[RECORDS TO USE Boundary: Start]

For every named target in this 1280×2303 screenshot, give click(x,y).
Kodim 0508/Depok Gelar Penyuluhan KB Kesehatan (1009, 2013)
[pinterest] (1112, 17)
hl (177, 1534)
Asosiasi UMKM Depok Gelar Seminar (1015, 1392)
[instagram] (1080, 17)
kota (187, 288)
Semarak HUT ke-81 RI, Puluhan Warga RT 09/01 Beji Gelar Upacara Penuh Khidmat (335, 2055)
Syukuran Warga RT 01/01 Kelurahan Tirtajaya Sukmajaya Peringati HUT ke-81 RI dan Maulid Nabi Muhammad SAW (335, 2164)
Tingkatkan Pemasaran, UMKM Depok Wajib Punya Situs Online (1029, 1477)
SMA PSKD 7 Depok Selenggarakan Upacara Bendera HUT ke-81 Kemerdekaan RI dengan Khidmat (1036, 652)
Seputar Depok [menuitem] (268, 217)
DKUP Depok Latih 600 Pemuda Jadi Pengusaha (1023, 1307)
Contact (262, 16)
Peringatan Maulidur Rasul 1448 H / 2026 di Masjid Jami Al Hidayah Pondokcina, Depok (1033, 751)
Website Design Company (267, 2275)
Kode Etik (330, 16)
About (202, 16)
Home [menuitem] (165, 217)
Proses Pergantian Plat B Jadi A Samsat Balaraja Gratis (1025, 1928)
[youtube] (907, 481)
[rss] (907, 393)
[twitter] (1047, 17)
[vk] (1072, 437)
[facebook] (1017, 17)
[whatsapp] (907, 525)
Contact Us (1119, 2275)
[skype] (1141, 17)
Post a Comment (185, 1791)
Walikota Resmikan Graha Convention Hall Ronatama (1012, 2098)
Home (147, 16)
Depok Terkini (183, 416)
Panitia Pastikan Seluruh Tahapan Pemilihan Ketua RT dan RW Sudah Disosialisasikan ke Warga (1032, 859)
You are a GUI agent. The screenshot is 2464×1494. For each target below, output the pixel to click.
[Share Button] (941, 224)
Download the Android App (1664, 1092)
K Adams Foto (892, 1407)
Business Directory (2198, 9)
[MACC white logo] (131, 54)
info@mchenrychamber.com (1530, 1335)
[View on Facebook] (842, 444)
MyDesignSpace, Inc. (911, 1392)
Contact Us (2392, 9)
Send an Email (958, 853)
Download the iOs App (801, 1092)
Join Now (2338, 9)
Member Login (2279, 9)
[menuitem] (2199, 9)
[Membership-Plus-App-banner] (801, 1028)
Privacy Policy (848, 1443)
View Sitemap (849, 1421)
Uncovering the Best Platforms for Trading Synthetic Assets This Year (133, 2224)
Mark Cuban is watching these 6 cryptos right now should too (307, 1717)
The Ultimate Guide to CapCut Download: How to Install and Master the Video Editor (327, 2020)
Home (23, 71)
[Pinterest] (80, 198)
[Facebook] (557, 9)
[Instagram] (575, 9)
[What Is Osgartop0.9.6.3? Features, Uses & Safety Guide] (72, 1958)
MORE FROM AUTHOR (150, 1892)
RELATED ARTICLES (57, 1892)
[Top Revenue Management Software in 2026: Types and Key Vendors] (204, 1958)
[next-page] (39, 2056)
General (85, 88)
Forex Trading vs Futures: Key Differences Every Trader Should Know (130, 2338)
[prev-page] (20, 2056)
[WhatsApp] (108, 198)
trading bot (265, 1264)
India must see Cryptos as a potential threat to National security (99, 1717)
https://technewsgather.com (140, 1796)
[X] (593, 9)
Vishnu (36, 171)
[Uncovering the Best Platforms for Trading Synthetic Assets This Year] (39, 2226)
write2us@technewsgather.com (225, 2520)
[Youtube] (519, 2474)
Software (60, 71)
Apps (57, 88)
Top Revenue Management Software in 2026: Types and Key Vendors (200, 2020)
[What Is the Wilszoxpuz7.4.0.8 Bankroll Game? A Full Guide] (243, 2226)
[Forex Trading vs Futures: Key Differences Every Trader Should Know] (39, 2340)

[RECORDS TO USE Boundary: End]

EXERCISE GOAL:
All lines from the one containing "[Uncovering the Best" through the final line of the records above are to be set down exactly, and no other line is to appear.

RESPONSE:
[Uncovering the Best Platforms for Trading Synthetic Assets This Year] (39, 2226)
write2us@technewsgather.com (225, 2520)
[Youtube] (519, 2474)
Software (60, 71)
Apps (57, 88)
Top Revenue Management Software in 2026: Types and Key Vendors (200, 2020)
[What Is the Wilszoxpuz7.4.0.8 Bankroll Game? A Full Guide] (243, 2226)
[Forex Trading vs Futures: Key Differences Every Trader Should Know] (39, 2340)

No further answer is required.